Cindy terdiam, memang alasannya tidak bisa diterima.
Tapi Cindy gak mau tetap bekerja disana jika kinerjanya sudah tidak terpakai lagi.
"kenapa diam"
"saya tetap dengan keputusan saya pak"
"iya tapi alasannya apa, saya perlu jawaban yang jelas untuk permintaan kamu ini"
Cindy kembali diam, sedikit banyak Revan mengerti dengan apa yang Cindy rasakan.
Mungkin memang tak seharusnya posisi Cindy ditempati orang lain, karena memang semua bukan sepenuhnya salah Cindy.

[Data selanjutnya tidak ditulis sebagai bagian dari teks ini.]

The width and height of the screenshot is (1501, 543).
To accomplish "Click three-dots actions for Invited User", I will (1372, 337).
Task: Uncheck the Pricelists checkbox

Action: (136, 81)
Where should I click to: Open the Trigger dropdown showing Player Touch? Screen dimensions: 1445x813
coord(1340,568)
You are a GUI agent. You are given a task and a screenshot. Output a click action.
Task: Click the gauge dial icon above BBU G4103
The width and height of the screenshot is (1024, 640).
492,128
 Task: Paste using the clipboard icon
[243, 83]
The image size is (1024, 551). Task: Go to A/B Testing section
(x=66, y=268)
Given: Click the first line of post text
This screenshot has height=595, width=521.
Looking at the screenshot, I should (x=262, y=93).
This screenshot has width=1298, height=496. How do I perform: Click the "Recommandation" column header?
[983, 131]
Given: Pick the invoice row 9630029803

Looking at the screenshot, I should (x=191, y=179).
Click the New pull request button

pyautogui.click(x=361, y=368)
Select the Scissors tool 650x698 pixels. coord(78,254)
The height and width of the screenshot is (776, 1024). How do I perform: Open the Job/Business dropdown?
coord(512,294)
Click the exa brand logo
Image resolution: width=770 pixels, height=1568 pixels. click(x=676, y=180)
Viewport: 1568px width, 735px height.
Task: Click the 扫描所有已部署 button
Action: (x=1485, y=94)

"kamu udah coba bicara dengan pak Angga"
"belum"
"kenapa kamu gak menemuinya dulu baru kamu datang ke saya"
"gak perlu pak, pak Angga sudah kecewa dengan saya, jadi pasti ini juga keputusan terbaik"
"terbaik apanya, Tiara juga belum tentu benar mengerjakan pekerjaannya, kenapa kamu gak coba dulu mengerjakan pekerjaan kamu"
"saya tidak mau mengecewakan lagi"
"sudahlah Cindy, saya masih pusing dengan keadaan sekarang, kamu jangan menambahnya lagi"
"saya cuma ...."
"kita bicara lagi nanti, saya lagi banyak pekerjaan sekarang"
Cindy kembali diam, Cindy sudah kehilangan percaya dirinya saat ini.
Cindy lebih baik mencari pekerjaan baru yang bisa lebih membuatnya nyaman lagi.